Plasma metabolomics studies have shown altered circulating metabolite levels in patients with HF (e.g. increased long-chain acylcarnitines and impaired levels of circulating metabolites involved in fatty acid oxidation) [6]. Of note, in these studies the average age of HF patients was > 60 years and specifically >65 years for patients with HF with reduced ejection fraction [6]. Importantly, the plasma metabolite profile was associated with survival rate and clinical outcomes in HF subjects [6]. However, the contribution of cardiovascular risk factors and myocardial ischemia/heart failure to the dysfunctional metabolomic profile displayed by patients with heart disease was not clarified in the human studies.

Our group has recently confirmed the circulating metabolic footprint of aging (altered amino acid, phospholipid and organic acid levels together with perturbed pathways involved in amino acid, glucid and nucleic acid metabolism as well as pyridoxal-5'-phosphate salvage pathway) and has demonstrated that myocardial ischemic injury does not affect the plasma metabolomic signature in either young or old mice [1]. This finding is of great interest as HF is a complex clinical syndrome, with impairment of several systems including the endocrine, musculoskeletal and renal systems. Our data suggest that other comorbidities (most probably metabolic disorders) may play a key role in the disarrangement of the metabolic profile during heart disease in the older adults

Roberts and collaborators performed a metabolomic study in serum samples from two ethnically distinct cohorts of elderly patients (from the United Stated and Japan) and evaluated the effect of the metabolic syndrome [7]. The authors found that the metabolic syndrome affected the metabolic profile in the older subjects with alterations in amino acid metabolism being central features. Interestingly, another study showed that overweight/obesity and diabetes were deleterious and associated with increased acceleration of metabolomic aging (defined as the difference, at a given age, between chronological and metabolomic age) [8].
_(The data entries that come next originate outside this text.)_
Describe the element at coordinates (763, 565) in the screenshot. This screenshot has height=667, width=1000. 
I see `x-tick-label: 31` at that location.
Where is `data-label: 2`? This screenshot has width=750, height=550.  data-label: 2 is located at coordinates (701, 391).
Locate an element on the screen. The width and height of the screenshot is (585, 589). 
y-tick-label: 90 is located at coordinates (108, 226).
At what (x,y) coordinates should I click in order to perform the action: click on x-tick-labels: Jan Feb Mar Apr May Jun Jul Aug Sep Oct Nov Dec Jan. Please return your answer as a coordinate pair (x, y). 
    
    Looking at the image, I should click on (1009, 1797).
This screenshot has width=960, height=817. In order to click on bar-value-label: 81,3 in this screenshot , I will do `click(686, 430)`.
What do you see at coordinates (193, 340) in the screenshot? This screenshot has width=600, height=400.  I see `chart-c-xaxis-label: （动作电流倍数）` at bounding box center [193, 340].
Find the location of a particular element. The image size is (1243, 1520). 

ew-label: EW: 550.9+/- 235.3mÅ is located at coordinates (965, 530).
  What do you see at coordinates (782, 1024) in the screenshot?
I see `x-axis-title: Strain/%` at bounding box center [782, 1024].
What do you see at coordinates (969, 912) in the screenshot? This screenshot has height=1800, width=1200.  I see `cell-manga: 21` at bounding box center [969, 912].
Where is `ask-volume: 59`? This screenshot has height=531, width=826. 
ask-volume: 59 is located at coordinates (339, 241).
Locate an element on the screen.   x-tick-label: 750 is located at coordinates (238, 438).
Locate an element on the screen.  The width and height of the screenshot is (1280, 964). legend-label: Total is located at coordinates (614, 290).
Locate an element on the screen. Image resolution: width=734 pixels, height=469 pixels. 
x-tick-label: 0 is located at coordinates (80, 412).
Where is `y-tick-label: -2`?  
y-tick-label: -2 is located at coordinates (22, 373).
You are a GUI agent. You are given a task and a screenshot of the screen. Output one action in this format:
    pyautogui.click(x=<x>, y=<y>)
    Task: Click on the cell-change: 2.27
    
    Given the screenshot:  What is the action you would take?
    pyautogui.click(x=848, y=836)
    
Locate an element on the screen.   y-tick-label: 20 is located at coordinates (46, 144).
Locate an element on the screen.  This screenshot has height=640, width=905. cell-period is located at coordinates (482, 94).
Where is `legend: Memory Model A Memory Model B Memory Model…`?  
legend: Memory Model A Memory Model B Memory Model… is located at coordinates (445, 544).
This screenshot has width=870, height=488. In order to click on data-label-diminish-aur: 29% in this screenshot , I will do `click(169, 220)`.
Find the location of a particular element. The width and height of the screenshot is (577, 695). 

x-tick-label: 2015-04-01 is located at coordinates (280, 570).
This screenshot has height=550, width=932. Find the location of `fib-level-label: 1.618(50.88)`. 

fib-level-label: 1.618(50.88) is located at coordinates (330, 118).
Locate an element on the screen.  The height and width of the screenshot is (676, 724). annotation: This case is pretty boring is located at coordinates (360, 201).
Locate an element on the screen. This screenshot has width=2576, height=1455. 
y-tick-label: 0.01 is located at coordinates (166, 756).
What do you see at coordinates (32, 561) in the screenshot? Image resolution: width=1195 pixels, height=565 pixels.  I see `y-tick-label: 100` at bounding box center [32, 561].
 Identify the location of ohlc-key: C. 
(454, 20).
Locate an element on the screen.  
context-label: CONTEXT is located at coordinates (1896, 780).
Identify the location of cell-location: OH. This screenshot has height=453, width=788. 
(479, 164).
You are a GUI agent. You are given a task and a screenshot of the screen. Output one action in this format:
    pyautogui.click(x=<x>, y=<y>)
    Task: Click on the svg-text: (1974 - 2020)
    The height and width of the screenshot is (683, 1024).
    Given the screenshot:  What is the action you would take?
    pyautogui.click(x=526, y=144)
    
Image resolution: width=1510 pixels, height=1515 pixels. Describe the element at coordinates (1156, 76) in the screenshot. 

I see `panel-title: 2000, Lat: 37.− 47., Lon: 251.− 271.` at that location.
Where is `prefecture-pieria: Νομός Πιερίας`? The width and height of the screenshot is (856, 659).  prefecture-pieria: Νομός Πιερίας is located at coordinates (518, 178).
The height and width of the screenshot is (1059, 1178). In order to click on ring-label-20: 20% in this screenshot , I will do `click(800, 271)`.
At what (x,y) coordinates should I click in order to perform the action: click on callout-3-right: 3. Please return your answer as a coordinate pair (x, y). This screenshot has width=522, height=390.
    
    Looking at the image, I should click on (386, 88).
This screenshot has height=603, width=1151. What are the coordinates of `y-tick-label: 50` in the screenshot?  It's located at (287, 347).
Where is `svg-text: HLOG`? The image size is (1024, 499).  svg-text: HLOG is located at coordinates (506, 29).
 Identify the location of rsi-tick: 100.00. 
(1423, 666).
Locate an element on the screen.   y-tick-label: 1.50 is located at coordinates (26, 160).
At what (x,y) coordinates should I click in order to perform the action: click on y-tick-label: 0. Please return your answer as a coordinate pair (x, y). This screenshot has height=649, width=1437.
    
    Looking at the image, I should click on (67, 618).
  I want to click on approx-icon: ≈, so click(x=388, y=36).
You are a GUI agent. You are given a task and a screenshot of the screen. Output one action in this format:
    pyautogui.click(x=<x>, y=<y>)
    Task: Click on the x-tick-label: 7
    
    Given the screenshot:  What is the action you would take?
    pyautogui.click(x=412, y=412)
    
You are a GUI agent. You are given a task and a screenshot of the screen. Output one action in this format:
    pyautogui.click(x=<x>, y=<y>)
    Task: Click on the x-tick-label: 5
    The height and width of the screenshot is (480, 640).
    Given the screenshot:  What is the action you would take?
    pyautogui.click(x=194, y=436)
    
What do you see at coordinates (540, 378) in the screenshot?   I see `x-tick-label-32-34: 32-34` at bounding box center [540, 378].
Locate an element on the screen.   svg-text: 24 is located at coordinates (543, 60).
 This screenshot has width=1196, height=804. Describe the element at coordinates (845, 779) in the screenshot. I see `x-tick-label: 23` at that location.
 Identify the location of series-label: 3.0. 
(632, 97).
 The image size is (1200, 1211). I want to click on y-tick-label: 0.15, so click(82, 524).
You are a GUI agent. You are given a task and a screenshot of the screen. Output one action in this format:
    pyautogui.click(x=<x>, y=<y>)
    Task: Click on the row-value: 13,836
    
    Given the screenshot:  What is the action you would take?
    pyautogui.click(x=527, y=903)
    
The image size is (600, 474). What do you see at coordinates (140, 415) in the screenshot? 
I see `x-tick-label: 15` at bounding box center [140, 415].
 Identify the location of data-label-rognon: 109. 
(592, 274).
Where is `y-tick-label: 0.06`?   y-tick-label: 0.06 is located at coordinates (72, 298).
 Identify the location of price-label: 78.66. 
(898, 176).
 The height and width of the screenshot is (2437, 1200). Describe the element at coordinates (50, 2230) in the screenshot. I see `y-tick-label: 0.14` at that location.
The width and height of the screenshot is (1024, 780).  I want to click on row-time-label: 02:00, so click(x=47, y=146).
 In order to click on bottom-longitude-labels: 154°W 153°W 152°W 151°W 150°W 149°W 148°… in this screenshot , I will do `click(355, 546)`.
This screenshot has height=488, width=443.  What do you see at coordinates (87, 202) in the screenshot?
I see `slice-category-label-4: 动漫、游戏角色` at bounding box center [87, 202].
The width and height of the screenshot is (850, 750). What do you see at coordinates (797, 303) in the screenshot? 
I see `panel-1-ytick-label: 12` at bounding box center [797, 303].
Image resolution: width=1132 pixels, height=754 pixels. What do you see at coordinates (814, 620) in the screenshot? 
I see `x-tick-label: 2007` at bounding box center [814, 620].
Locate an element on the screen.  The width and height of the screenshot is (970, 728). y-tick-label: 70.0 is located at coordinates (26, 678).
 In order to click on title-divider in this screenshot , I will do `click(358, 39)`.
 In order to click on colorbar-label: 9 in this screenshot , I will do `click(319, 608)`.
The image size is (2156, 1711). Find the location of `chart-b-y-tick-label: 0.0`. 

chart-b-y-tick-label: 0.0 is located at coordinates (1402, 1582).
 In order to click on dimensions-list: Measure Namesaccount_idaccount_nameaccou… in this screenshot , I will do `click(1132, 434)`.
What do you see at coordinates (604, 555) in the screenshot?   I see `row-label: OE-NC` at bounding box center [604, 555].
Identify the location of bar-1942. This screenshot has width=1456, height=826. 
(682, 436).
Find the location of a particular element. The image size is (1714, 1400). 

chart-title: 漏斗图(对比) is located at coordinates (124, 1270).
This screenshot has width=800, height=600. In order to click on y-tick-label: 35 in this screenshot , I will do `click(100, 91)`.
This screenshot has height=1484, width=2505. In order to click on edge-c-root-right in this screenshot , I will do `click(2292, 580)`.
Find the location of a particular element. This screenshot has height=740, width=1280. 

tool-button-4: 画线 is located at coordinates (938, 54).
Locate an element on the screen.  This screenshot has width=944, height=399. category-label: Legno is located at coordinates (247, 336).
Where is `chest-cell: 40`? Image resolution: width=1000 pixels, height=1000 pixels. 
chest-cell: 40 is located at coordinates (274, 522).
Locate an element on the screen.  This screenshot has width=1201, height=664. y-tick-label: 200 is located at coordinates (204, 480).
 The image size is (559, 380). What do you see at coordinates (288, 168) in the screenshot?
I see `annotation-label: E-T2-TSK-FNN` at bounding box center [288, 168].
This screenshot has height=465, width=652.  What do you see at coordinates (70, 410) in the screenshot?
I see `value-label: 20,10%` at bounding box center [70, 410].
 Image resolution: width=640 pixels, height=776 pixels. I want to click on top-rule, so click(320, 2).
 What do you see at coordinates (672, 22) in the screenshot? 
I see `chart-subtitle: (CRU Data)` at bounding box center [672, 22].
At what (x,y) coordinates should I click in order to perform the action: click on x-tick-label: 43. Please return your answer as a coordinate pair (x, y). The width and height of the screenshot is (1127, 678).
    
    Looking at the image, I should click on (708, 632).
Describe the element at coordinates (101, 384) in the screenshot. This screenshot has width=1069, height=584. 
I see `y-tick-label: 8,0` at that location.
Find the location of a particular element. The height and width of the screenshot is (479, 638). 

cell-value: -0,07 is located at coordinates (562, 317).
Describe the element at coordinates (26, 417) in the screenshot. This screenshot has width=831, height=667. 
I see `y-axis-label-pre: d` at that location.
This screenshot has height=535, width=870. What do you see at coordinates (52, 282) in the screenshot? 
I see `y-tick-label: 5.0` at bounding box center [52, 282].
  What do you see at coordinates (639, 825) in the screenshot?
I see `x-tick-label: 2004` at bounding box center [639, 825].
Further studies will elucidate how different metabolic disorders affect tissue and circulating metabolome in older subjects with heart disease. Translational studies will be instrumental to comprehend the pathophysiological mechanisms involved and will clarify the specific contribution of hyperglycaemia, insulin resistance and dyslipemia to the metabolic disturbances occurring in elderly patients with HF.